Were blogger to allow me to post photos of the wonderful scenery around Lake Baikal, you would be as underwhelmed as I am. Not because it isn't marvellous, I have seen travel photos before - it's spectacular. But right now, with air quality in the red "Danger, danger Will Rodger's" zone and a thick smoke haze over everything, it's a little hard to see the attraction, or indeed see (or breathe!).
There is considerable irony in me travelling thousands of kilometres from Australia to find myself on the edges of one of the planet's largest forest fires. Apparently a chunk of Siberia the size of Belgium is burning and while Mr Putin has sent the army in, no one appears to be doing much. No monsoon buckets sweeping over Lake Baikal. Though that could be a good thing, a couple of accidental Baikal seals in the mix could make that forest fire a lot worse.

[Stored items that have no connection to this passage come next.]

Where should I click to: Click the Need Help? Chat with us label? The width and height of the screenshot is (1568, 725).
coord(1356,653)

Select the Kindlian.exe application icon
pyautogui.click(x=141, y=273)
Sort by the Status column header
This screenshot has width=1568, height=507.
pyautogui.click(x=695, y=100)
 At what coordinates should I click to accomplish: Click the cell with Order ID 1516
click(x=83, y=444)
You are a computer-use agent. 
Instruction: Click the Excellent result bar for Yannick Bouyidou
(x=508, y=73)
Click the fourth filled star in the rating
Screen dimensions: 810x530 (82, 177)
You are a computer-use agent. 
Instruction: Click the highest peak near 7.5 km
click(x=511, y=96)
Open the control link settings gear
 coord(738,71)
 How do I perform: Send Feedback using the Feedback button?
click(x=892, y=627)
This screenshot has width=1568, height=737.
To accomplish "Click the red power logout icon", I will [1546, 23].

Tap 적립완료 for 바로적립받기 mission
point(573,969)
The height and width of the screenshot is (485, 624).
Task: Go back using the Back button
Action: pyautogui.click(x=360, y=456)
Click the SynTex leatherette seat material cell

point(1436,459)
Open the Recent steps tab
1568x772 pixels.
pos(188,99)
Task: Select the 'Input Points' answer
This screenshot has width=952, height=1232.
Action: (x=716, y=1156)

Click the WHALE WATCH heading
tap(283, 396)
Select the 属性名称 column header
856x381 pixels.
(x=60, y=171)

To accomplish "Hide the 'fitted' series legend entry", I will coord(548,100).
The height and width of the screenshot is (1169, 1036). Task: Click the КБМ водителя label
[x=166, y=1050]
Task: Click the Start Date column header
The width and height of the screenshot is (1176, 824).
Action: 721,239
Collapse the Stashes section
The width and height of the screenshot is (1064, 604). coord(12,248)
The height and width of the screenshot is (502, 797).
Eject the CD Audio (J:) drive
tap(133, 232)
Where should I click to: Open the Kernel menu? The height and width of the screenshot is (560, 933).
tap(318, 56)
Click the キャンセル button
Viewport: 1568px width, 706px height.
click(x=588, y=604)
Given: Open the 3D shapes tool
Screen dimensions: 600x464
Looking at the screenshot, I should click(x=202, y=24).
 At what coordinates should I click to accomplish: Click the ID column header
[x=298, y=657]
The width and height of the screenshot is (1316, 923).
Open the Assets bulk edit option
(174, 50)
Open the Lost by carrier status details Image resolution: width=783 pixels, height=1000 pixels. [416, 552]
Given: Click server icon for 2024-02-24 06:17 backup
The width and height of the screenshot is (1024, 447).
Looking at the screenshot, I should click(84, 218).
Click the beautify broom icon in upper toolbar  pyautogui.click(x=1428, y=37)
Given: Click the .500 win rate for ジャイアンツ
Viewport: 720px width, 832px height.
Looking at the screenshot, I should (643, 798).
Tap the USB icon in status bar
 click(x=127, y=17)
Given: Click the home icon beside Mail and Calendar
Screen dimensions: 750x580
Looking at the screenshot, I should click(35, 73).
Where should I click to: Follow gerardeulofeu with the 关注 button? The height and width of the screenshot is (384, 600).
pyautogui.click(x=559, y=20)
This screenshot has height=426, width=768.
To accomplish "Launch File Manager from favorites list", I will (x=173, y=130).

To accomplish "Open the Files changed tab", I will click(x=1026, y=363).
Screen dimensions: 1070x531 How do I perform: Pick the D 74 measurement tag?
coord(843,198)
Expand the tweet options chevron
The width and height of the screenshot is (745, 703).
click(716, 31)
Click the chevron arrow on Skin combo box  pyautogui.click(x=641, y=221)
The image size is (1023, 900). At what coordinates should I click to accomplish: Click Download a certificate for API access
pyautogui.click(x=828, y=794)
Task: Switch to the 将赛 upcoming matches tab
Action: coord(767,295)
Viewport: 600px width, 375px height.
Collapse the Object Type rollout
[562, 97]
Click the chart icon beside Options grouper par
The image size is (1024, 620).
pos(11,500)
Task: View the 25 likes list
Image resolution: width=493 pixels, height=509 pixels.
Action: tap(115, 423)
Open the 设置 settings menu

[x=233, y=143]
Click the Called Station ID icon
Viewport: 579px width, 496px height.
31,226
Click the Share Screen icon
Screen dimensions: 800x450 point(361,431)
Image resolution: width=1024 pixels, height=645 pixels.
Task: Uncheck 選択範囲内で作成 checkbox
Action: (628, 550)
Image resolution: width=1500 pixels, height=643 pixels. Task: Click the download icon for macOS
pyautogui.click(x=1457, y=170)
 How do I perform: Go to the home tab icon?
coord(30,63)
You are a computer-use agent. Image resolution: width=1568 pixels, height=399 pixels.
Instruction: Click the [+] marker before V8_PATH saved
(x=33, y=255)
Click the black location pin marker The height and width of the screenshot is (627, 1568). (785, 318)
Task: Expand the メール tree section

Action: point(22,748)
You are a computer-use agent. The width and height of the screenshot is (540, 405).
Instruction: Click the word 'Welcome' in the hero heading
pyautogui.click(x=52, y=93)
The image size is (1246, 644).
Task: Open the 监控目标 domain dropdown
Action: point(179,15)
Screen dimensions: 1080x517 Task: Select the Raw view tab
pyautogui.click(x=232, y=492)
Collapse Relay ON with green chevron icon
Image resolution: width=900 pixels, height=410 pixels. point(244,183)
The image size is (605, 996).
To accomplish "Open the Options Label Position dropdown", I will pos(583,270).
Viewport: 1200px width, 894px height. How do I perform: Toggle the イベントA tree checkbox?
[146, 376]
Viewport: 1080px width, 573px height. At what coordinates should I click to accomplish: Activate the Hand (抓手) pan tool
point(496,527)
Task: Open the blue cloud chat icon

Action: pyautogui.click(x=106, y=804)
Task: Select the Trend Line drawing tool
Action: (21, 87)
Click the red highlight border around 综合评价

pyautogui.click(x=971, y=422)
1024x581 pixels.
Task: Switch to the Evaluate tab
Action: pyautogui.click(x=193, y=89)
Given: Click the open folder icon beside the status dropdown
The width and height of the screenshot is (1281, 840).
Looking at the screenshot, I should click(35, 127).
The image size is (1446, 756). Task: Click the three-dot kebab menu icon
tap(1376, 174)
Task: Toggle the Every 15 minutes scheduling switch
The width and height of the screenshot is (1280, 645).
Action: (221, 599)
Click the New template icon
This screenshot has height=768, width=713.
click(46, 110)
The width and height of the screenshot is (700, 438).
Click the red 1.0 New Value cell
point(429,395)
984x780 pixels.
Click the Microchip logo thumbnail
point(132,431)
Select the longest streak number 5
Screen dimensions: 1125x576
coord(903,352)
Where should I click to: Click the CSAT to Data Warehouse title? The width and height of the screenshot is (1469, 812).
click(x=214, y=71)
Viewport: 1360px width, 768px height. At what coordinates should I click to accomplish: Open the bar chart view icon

Let me explain. Baikal is home to a huge number of species found nowhere else. This includes a small fish apparently 80% fat. I have eaten said fish, and can attest it was melt in the mouth fish fatty goodness. The tour guide could not believe I ate not one (she suggests people at least try it) but six!
Another weird species is the Baikal seal. The world's only fresh water seal they were apparently cut off in the lake from their migration back to the sea and have adapted. To eating the 80% fat fish it would seem. Because these are not sleek, elegant seals. No, they look like someone has inserted a bicycle pump and turned them into little seal blimps. Incredibly cute, but so over inflated I was afraid the two I saw in the aquarium might pop!
So I can see why the monsoon buckets aren't in operation, one or two seals on a forest fire and the thing would have enough fat fuel to burn indefinitely!